- _REQUIRED ACTIONS_:
• a. Answer these questions about the Solr thread:
(i) What two example field names does Erick use for data from the database and data from the files?
(ii) In the enrichment example, how many top documents does the app layer fetch extra data for from the DB?
(iii) Why does Erick say to do as much pre-processing as possible at index time?
• b. Transcribe the part of the Solr thread that opens with the words containing "db_f1:something fm_f2:something_else" and closes with "those 10 docs.".
• c. Pick up the Solr thread from where it stops and keep writing.

Re: Approach for Merge Database and Files

2018-06-26 Thread Erick Erickson
bq.  I don't know if the best approach is combine in index time or in query time

It Depends (tm). What is your goal? Let's say you have db_f1 and fm_f2
(db == from the database and fm = file data).

If you want to form a Solr query like

db_f1:something fm_f2:something_else

you don't have much choice, you've got to do it at index time or your
search time will be horrible.

OTOH, if you want search, say, _only_ on the db_* data or _only_ on
the file data and enrich the results returned to the user with data
from the other source, that's perfectly reasonable, although you
should really do some prototyping to see if it meets your SLA. This
presupposes that you're only returning a few rows. For example, use
Solr to get the top 10 docs based on file data and have your app layer
reach out to the DB to enrich just those 10 docs.

In general, you should always consider doing as much pre-processing at
index time as you can on the theory that what you want is fast
searches and you'll search over a doc many, many more times than you
index it.

Best,
Erick


On Tue, Jun 26, 2018 at 7:02 AM, Angel Addati  wrote:
> Thank both.
>
> *"From your problem description, it looks like you want to gather the data
> from the DB and filesystem and combine them into a Solr document at index
> time, then index that document. " *
>
> Exactly. I don't know if the best approach is combine in index time or in
> query time. But I need search and show results of the combine items. I'm
> investigating the allias sugguest. Do you think it solve the problem or Do
> you know other approach?
>
> PD: I need put the information in the file and the information in the data
> base also, because it have some important content and metadata.
>
> Regards...
>
> * - - -*
> *Angel** Adrián Addati*
>
>
> 2018-06-26 10:50 GMT-03:00 Erick Erickson :
>
>> From your problem description, it looks like you want to gather the
>> data from the DB and filesystem and combine them into a Solr document
>> at index time, then index that document.

Entries on where items appear
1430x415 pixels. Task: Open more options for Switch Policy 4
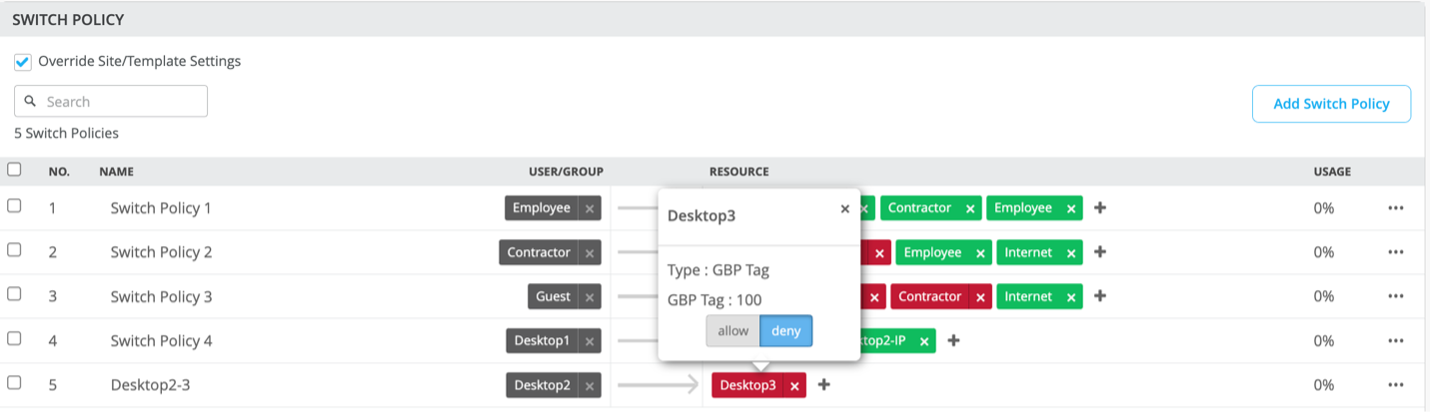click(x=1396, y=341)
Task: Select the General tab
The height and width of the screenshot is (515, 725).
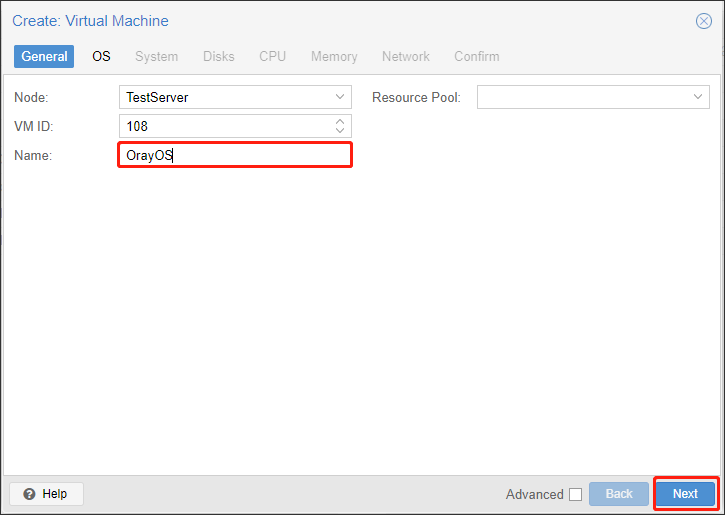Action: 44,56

- _RESPONSES IN ORDER_:
• a.
(i) db_f1 and fm_f2
(ii) 10
(iii) Because you want fast searches, and you'll search over a doc many, many more times than you index it.

• b.
db_f1:something fm_f2:something_else

you don't have much choice, you've got to do it at index time or your
search time will be horrible.

OTOH, if you want search, say, _only_ on the db_* data or _only_ on
the file data and enrich the results returned to the user with data
from the other source, that's perfectly reasonable, although you
should really do some prototyping to see if it meets your SLA. This
presupposes that you're only returning a few rows. For example, use
Solr to get the top 10 docs based on file data and have your app layer
reach out to the DB to enrich just those 10 docs.

• c.
>>
>> Put enough information in Solr to fetch the document as necessary,
>> often people don't put the entire file in Solr especially if it's,
>> say, a PDF or Word etc.
>>
>> Best,
>> Erick
>>
>> On Tue, Jun 26, 2018 at 5:21 AM, Peter Gylling Jørgensen
>>  wrote:
>> > Hi,
>> >
>> > I would create a search alias, that contains the latest versions of the
>> different collections.
>> >
>> > See:
>> > https://lucene.apache.org/solr/guide/7_3/collections-
>> api.html#collections-api
>> >
>> > Then you use this alias to search for results
>> >
>> > You get better results if you define the same schema for all collections
>> >
>> > Best Regards
>> > Peter Gylling Jørgensen
>> > Findability Consultant
>> > Mail: peter.jorgen...@findwise.com
>> > Mobile: +45 42442890
>> >
>> >
>> > Den 26. jun. 2018 kl. 13.55 skrev angeladdati > >:
>> >
>> > Hi:
>> >
>> > I have two sources to indexing:
>> > Database: MetadataDB1, MetadataDB2, File Url...
>> > Files: MetadataF1, MetadataF2, File Url, Contain...
>> >
>> > I index the data base and the files. When I search, I need search and
>> show
>> > the merge result: Database + Files (MetadataDb1, MetadataDB2, MetadataF1,
>> > MetadataF2, File Url, Contain, ...).
>> >
>> >
>> > Is it possible?
>> >
>> > Regards!
>> >
>> > Angel
>> >
>> >
>> >
>> > --
>> > Sent from: http://lucene.472066.n3.nabble.com/Solr-User-f472068.html
>>


Re: Approach for Merge Database and Files

2018-06-26 Thread Angel Addati
Thank both.

*"From your problem description, it looks like you want to gather the data
from the DB and filesystem and combine them into a Solr document at index
time, then index that document. " *

Exactly. I don't know if the best approach is combine in index time or in
query time. But I need search and show results of the combine items. I'm
investigating the allias sugguest. Do you think it solve the problem or Do
you know other approach?

PD: I need put the information in the file and the information in the data
base also, because it have some important content and metadata.

Regards...

* - - -*
*Angel** Adrián Addati*


2018-06-26 10:50 GMT-03:00 Erick Erickson :

> From your problem description, it looks like you want to gather the
> data from the DB and filesystem and combine them into a Solr document
> at index time, then index that document.
>
> Put enough information in Solr to fetch the document as necessary,
> often people don't put the entire file in Solr especially if it's,
> say, a PDF or Word etc.
>
> Best,
> Erick
>
> On Tue, Jun 26, 2018 at 5:21 AM, Peter Gylling Jørgensen
>  wrote:
> > Hi,
> >
> > I would create a search alias, that contains the latest versions of the
> different collections.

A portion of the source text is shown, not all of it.